Group Work: Encoding folktales

In today’s session we did a presentation of our group work: Every group of two to three people encoded a folktale into TEI. We shared our experience with encoding itself, issues that occurred while working on the stories, and problems we had with the program Studio Visual Code.

Issues while encoding

The groups used different approaches to highlight the Likpakpaln terms: some just tagged them with <term>, others additionally highlighted them as superscript. There were also struggles with placing the end-tags at the right spot, but Jana revised our TEI-documents and made us aware of and helped with our issues and mistakes.

Livia and I had problems with the Live Sharing within Studio Visual Code, but worked our way around it. Our group also highlighted the headers with <hi rend=”bold”>, but Jana reminded us of the fact that by using the <head>-tag alone around the header it will already be visualized in bold writing, so after revising we took out the <hi>-tags to not overcrowd the document unnecessarily. Jana also pointed out that there was a little inconsistency in our xml:ids, since we had a little mix-up when tagging the terms with the appropriate ID.

One way to appoint an ID in the glossary …
… and referencing it in the text.

There was a slight confusion in class about when to use the xml:id and the target attributes, since an ID must be unique within a document. Livia and I tried the solution of using the xml:id attributes within the <gloss>-tags in the glossary and referencing the IDs by using <term target=”#term-id”> around the terms within the text. As it turns out, this is working, so we were quite happy with finding a solution.

New folktale, new issues

Moving on, or rather continue practicing, the groups chose new folktales to work on. We were instructed to take on a story that contains a song, so we could practice the use of tables in a TEI-document for presenting the original Likpakpaln songtext next to its translation. The <table>-element is a tricky one, because you need to build a table with its rows and columns, which can be very hard to envision, when there is no spreadsheet in front of you, but instead something like this:

The first cell of a row always contains the line in Likpakpaln, the second the English translation.

Unfortunately (or luckily?), the folktale Livia and I chose contained a very simple song that only consisted of names and so it didn’t need a translation, ergo no table. Instead, we used the <l>-tags – l standing for ‘line’ – for each row.

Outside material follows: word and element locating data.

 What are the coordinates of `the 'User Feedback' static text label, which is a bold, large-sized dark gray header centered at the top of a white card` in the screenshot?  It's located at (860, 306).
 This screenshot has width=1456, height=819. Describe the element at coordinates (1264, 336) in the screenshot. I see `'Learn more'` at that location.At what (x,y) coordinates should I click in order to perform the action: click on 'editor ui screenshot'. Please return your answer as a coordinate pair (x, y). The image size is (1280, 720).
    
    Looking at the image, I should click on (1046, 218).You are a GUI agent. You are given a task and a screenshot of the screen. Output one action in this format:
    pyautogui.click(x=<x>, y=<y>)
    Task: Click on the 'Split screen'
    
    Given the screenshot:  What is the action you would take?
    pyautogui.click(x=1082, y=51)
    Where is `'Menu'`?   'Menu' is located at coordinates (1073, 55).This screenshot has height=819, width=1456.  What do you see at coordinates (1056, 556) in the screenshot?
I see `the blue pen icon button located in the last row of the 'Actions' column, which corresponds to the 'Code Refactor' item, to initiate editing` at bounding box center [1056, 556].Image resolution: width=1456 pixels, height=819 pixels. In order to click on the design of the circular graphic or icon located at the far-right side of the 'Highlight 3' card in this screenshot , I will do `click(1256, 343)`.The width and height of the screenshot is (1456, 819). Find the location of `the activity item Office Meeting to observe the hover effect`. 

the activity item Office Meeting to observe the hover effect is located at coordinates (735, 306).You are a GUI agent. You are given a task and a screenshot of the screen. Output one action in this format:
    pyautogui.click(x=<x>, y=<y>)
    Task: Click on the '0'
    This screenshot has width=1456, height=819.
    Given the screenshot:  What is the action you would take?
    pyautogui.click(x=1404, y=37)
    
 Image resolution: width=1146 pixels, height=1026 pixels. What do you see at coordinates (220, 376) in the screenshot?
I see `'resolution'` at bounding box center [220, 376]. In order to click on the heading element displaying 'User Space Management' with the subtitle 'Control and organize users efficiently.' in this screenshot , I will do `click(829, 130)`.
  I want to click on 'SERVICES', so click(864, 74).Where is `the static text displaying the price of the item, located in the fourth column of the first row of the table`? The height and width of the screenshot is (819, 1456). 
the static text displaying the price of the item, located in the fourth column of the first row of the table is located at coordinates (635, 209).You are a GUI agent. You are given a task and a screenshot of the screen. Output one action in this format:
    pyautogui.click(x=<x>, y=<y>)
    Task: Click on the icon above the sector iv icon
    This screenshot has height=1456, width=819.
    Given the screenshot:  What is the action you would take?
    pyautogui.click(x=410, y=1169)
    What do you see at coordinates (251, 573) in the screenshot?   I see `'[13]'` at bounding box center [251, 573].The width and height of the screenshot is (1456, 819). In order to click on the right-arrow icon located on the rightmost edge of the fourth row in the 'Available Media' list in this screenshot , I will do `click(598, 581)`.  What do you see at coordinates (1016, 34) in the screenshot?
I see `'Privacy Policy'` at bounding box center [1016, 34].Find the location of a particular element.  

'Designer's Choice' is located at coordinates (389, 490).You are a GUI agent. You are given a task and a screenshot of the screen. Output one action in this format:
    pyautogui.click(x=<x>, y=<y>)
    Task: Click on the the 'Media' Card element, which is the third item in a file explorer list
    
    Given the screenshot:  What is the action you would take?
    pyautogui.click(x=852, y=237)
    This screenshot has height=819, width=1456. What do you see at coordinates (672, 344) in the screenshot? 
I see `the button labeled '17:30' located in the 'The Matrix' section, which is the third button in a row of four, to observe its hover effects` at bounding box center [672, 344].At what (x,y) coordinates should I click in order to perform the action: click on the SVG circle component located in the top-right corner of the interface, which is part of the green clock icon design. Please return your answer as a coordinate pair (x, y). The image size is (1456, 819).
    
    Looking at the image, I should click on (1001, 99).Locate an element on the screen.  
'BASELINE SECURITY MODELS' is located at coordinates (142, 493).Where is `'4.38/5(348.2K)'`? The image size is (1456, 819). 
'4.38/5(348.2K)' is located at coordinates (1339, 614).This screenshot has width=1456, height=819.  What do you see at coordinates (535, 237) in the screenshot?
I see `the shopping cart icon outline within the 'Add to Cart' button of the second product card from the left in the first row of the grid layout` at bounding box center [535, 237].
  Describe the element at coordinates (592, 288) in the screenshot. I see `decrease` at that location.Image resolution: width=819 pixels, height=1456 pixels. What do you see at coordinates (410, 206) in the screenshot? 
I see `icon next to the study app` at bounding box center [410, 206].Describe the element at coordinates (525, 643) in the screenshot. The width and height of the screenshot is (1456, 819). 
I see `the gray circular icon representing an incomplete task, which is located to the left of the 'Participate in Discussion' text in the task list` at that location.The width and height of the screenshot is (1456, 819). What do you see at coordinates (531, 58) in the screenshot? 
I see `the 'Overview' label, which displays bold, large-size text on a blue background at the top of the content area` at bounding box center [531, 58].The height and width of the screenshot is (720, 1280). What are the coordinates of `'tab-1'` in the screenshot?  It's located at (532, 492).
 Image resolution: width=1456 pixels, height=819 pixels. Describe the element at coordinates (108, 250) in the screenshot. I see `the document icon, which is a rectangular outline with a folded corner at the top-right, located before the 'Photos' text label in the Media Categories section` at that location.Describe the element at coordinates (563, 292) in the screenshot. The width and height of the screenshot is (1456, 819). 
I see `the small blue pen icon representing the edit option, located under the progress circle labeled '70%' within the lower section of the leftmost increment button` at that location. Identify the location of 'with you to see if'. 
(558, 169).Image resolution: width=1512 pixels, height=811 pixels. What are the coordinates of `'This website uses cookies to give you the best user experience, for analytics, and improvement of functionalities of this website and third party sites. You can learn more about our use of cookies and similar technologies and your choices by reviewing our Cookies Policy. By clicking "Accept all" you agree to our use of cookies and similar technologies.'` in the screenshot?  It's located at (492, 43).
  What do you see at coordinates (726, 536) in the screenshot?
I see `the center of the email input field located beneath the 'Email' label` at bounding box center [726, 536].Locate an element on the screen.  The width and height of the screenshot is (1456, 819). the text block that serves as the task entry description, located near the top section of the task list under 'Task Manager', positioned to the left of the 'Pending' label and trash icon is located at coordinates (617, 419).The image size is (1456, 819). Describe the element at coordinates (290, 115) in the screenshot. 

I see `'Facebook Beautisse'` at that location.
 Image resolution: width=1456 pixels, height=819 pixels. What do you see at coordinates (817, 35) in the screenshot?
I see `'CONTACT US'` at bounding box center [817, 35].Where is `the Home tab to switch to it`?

The instructions in parenthesis might create a new problem:
Should they be part of the song division or outside of it?

By encoding various folktales, I think all of us realized that TEI and XML are a bit complicated, but actually very logical in their use. Although it seemed abstruse and confusing when learning about the tags and attributes in the beginning, everything makes sense when practically working with it. Encoding is definitely a practice that needs a lot of exercise and revision to understand it. And our work within the sessions really helps here by applying the universally known phrase: learning by doing!